MADRID.- Luego de llegar al gobierno español en junio pasado por una moción de censura que desalojó al ex presidente de derecha Mariano Rajoy (Partido Popular – PP), el socialista Pedro Sánchez (PSOE) enfrentará el domingo su mayor desafío: ganar con suficiente holgura las elecciones generales como para poder asentar un Ejecutivo estable en Madrid, que ayude a ahuyentar el fantasma de la ultraderecha nacionalista que sobrevuela a Europa, a pocas semanas de los comicios que definirán el destino del bloque continental.
España tiene 36.000.000 de votantes registrados para ir a las urnas, pero las encuestas ofrecen un panorama complejo: si bien todos los sondeos difundidos el lunes -último día habilitado para su publicación- daban el primer lugar al Partido Socialista Obrero Español (PSOE) con alrededor del 30% de los votos, el nivel de indecisos igualaba o hasta superaba el porcentaje, al cifrarse en torno al 33%.
Fruto de un bipartidismo que también se pondrá a prueba el domingo, en segundo lugar aparecía el PP con el joven Pablo Casado como postulante y un 21% de intención de voto, seguido por su principal competencia: el partido de derecha Ciudadanos, que postula a Albert Rivera, con 14,6%. El cuarto lugar en la expectativas era para la izquierda de Unidas Podemos (que postula a Pablo Iglesias) con el 13,4% de los respaldos, seguido por la emergente derecha radical de Vox, comandado por el polémico Santiago Abascal, con el 9,9% de los apoyos.
Semejante fragmentación del escenario electoral tiende un manto de fuerte incertidumbre sobre unos comicios que vienen precedidos por un contexto desalentador: será la tercera vez en menos de cuatro años que los españoles irán a las urnas. El riesgo de un bloqueo político está a la vuelta de la esquina.

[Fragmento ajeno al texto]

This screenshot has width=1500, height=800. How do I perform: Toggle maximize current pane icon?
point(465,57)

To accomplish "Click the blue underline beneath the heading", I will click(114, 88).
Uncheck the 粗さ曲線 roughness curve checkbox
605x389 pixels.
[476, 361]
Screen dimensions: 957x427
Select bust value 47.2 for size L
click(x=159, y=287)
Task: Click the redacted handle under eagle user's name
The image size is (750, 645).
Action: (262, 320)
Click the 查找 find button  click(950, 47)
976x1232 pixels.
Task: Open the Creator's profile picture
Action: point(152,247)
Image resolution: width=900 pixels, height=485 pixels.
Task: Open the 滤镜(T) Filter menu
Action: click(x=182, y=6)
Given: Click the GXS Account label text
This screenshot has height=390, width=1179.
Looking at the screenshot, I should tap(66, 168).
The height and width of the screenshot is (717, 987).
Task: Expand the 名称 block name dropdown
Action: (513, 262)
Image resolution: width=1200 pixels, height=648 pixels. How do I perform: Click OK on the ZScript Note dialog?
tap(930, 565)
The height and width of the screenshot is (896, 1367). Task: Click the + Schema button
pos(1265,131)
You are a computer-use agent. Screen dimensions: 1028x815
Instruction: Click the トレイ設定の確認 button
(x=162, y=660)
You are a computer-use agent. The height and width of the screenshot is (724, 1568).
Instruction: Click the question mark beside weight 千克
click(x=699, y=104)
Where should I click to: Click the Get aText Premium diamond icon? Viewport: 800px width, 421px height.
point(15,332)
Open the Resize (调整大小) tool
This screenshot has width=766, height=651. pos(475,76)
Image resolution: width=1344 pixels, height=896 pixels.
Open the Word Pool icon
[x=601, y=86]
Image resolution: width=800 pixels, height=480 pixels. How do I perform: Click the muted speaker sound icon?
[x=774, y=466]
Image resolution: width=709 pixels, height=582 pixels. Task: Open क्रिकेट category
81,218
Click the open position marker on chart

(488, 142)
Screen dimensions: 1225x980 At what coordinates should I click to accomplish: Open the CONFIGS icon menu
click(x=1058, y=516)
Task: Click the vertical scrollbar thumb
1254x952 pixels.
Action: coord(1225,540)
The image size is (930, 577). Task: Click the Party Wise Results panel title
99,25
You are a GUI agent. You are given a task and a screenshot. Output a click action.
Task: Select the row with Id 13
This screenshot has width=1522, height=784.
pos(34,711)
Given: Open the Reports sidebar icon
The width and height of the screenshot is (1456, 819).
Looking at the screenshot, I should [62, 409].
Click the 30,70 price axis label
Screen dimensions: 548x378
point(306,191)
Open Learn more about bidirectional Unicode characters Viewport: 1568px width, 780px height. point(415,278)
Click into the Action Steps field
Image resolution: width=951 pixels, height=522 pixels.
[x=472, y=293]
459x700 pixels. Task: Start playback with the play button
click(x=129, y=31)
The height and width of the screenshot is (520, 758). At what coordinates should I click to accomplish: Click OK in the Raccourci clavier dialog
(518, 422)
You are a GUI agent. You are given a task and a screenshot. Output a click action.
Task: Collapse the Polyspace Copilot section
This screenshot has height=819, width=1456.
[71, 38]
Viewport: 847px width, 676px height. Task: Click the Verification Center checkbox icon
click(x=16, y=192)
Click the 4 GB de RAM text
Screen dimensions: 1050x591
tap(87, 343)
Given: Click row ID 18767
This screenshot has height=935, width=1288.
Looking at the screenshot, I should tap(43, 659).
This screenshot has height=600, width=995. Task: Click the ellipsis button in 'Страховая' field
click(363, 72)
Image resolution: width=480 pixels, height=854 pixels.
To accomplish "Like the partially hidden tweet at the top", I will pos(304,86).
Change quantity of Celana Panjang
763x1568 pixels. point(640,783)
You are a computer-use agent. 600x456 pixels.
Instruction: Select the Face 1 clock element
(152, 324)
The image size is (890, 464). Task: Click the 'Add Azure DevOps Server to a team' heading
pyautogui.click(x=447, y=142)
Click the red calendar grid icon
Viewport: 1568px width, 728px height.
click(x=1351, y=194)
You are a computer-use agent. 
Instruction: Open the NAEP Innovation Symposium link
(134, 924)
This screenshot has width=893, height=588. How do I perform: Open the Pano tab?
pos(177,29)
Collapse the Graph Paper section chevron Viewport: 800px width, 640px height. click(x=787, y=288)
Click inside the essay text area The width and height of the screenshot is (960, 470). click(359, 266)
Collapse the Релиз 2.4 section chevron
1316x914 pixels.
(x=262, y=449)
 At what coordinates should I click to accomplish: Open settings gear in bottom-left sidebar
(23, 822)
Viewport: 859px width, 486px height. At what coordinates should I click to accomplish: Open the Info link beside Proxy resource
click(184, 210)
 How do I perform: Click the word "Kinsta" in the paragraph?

Así como también la posibilidad de que la ultraderecha sorprenda con la irrupción del partido radical Vox, un partido con un discurso ultranacionalista que aspira a tomar el lugar vacío que dejó el ex dictador Francisco Franco en el imaginario político español (de hecho cuenta entre sus candidatos con generales retirados de la dictadura). Inexistente en los sondeos hace apenas un año, esta formación sacudió el tablero político en diciembre pasado al lograr el 11% de los votos en las elecciones regionales en Andalucía, definiendo la salida de los socialistas de su feudo histórico al pactar gobierno con el PP y Ciudadanos.
No obstante, los especialistas consideran improbable que los tres partidos de derecha (Ciudadanos, PP y Vox) puedan llegar a una mayoría para formar gobierno, y de hecho lo que se registra es una disputa creciente entre Casado y Riera por convertirse en el principal representante del electorado conservador.
Está claro que Sánchez deberá pactar para formar Gobierno, la cuestión es con quién lo hará. La opción más alentada es una alianza natural del PSOE con Podemos, a la que podrían sumar partidos independentistas, incluidos los vascos y catalanes, que se convirtieron en la bestia negra de la campaña electoral. Sin embargo, dependerá en gran medida del resultado que obtenga Iglesias, que le viene reclamando a Sánchez una definición respecto a sus alianzas, con el temor de que el jefe de Gobierno pueda pactar con Ciudadanos para mantenerse en el poder y virar hacia la centroderecha.
Por lo pronto, Sánchez viene agitando el fantasma del nacionalismo: “Hay un riesgo real de que sume la derecha con la extrema derecha”, alertó ayer en el diario El País, donde consideró que “Ciudadanos ha abrazado a la ultraderecha y ha empezado su declive como proyecto político”.